- **The task**: Within the entries below, the lines from the one with "The height and width of the screenshot is (967, 1919)." through the one with "Given: Expand the Starred section chevron" are to be set down exactly, both ends kept.

(Stored records)

===============

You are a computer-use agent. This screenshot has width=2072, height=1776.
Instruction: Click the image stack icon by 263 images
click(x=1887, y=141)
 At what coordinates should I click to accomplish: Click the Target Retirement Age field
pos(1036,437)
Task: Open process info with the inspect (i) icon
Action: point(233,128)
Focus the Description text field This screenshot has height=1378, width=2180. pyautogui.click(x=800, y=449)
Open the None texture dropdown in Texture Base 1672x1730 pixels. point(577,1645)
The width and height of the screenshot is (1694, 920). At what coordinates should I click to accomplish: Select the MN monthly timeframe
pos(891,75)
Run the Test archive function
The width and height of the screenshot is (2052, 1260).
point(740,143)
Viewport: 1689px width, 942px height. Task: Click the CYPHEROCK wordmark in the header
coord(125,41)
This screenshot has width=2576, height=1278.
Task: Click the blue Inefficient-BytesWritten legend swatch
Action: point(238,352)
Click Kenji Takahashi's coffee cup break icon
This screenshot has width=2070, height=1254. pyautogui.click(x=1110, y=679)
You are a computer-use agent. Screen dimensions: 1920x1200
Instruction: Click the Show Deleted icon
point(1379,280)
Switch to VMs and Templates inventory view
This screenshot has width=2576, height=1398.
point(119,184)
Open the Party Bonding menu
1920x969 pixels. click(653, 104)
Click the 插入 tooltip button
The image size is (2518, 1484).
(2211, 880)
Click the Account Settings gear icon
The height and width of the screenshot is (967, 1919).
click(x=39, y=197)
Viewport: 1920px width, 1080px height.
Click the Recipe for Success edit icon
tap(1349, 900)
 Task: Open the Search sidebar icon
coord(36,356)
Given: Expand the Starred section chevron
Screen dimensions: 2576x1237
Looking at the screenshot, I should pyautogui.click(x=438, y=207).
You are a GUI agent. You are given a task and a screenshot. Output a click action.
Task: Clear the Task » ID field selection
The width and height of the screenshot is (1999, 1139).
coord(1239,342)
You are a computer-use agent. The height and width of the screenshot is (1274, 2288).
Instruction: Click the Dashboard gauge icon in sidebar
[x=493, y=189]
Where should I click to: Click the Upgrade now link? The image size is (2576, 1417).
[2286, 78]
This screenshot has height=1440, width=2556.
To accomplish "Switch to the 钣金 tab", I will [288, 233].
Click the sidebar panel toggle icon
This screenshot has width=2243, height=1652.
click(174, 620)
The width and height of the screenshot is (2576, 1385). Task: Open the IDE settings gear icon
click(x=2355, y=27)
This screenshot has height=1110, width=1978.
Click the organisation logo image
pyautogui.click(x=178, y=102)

===============

- **Written solution**:
The height and width of the screenshot is (967, 1919).
click(x=39, y=197)
Viewport: 1920px width, 1080px height.
Click the Recipe for Success edit icon
tap(1349, 900)
 Task: Open the Search sidebar icon
coord(36,356)
Given: Expand the Starred section chevron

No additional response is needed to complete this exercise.